That JUDGEMENTAL Me!

Doubt yourself and they will doubt you! Judge yourself and they will judge you too! Judge them they will judge you more. Rather build stronger your own core.Β 

sad-story

Judging someone can be negative or positive

Judging is a behaviour and happens naturally, it’s not some motive

I judge because I don’t know that person well enough yet

My judgement makes it easy for me to understand the person, all set.

I judge when I don’t gel well, my values and principles differ

I think ill without knowing the other’s life struggle, I never consider

I judge when my identity is lost, I judge because I’m jealous

I don’t see achievement then, only faults in me, in the other I witness zealous.

I don’t think I can stop judging, my mind doesn’t think even once before doing that

But there’s yet something “I” can combat.

Judging someone who we don’t know well enough isn’t negativity

All our assumptions or thoughts go away when we get to know them with abundance of positivity.

Judging someone with a different set of values brings in the pessimism

What’s wrong for me maybe the most form of right for someone else, accepting this fact turns it to optimism.

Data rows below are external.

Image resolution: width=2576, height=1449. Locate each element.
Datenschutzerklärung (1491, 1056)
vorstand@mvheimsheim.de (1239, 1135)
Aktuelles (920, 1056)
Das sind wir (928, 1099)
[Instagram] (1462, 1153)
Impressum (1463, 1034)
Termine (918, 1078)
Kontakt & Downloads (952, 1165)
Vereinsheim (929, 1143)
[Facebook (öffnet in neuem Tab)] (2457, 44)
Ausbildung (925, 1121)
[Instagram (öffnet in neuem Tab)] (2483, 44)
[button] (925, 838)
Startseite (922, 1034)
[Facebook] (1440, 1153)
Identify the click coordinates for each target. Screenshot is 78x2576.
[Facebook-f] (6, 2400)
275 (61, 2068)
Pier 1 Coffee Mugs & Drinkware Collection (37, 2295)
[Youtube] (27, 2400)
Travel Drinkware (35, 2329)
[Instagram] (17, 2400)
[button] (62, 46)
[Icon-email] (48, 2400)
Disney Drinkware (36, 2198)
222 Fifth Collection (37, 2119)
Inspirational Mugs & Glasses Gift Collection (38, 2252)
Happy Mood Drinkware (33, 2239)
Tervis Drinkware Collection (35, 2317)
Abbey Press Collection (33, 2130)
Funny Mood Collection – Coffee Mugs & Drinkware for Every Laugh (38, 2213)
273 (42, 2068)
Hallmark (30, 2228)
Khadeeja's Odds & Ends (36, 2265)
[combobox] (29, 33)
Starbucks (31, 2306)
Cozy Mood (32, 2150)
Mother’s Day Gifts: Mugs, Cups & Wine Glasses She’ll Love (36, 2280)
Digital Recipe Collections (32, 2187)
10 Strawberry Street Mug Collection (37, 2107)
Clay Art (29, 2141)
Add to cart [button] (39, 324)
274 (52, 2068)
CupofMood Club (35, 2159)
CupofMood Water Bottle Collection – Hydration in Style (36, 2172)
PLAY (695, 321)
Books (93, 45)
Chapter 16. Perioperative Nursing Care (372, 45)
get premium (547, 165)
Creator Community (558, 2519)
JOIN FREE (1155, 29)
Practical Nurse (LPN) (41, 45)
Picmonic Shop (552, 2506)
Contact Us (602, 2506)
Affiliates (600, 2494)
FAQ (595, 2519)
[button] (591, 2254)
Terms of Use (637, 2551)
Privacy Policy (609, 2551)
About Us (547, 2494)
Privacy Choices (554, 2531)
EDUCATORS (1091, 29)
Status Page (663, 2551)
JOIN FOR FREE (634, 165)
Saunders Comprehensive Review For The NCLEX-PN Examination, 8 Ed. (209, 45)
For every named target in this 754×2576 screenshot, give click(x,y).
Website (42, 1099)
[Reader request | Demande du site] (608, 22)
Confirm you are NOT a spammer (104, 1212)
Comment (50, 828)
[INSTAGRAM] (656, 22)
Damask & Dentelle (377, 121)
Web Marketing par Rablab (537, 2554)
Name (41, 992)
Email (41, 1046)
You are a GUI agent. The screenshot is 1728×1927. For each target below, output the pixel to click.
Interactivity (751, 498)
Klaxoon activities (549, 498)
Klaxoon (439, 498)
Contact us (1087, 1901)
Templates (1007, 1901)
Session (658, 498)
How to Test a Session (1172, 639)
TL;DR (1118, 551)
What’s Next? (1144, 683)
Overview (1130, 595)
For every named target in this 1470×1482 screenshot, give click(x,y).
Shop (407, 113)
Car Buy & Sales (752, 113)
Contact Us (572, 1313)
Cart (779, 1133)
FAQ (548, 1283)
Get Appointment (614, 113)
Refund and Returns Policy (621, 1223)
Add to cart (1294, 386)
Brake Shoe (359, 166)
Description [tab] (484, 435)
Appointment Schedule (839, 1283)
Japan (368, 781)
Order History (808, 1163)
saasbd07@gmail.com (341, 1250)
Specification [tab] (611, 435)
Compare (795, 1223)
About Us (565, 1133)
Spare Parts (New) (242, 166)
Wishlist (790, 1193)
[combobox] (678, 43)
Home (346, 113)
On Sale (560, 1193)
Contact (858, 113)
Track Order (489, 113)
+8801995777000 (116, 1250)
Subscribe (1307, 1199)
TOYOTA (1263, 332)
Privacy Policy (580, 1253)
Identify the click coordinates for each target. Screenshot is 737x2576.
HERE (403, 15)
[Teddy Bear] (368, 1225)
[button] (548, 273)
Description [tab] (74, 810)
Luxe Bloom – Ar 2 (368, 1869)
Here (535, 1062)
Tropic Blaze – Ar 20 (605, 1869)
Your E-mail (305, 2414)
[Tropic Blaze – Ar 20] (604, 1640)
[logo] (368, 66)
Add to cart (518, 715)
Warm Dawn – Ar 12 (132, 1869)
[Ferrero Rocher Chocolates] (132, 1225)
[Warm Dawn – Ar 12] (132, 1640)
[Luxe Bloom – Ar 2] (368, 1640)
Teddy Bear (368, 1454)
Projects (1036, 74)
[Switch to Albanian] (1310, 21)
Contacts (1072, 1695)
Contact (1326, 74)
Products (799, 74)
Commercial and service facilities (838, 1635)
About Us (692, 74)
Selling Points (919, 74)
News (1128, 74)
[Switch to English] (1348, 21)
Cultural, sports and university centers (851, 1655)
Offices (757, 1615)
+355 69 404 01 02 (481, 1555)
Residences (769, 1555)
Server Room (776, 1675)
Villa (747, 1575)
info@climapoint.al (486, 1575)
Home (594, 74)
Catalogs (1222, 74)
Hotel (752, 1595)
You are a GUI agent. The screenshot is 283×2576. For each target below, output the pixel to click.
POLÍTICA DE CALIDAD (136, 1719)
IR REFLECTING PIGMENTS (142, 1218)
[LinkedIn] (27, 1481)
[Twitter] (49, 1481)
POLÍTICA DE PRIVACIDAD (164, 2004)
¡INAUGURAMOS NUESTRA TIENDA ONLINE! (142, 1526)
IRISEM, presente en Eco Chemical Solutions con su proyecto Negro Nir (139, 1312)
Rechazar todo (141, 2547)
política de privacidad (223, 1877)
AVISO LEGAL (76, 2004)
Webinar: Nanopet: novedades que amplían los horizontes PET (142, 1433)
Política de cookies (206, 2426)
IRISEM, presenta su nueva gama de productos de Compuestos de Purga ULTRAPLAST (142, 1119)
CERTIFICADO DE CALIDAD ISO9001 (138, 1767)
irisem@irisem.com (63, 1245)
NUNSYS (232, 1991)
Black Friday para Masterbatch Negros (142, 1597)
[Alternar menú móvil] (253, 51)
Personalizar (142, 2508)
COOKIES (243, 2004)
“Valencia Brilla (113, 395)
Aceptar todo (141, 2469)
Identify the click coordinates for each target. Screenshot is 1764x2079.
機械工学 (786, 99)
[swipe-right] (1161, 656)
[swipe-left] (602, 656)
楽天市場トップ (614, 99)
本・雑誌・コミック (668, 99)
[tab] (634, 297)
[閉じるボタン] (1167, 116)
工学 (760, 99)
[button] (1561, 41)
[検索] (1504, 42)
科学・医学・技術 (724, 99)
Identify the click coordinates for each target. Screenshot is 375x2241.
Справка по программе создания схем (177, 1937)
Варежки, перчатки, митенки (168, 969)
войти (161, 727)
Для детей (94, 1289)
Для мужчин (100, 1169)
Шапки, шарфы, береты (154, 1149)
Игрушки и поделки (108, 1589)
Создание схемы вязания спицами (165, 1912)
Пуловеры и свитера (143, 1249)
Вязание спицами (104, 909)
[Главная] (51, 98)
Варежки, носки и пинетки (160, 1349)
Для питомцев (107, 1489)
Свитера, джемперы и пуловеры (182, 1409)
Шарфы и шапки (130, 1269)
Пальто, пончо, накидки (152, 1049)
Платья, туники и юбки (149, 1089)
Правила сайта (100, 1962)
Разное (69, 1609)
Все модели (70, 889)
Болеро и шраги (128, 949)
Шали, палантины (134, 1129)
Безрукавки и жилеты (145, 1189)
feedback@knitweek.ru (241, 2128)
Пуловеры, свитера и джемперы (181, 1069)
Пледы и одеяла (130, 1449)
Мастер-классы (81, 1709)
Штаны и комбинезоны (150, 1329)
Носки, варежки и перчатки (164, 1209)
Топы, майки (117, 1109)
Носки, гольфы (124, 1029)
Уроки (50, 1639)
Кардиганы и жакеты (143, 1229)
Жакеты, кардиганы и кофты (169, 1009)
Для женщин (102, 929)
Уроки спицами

Judging someone because of their achievement, power or simply good work

Keeps me away from my identity, from my self-belief I run and lurk.

But, after knowing what judging others or myself has done to me

I guess loving myself is a better form of me.

Self-worth or self-love definitely does not come to us just like that

But it’s yet not difficult to find our hat.

To find what’s good in us, good in me, good to make us happy

It certainly takes us away from all that judging so unhappy

I might be less smart, I might not be beautiful at all

But I can go around and say I’m unique and that matters in all.

Just because ‘She’ is more intelligent, why should I flee

I can learn something from her too, and stop being that JUDGEMENTAL me!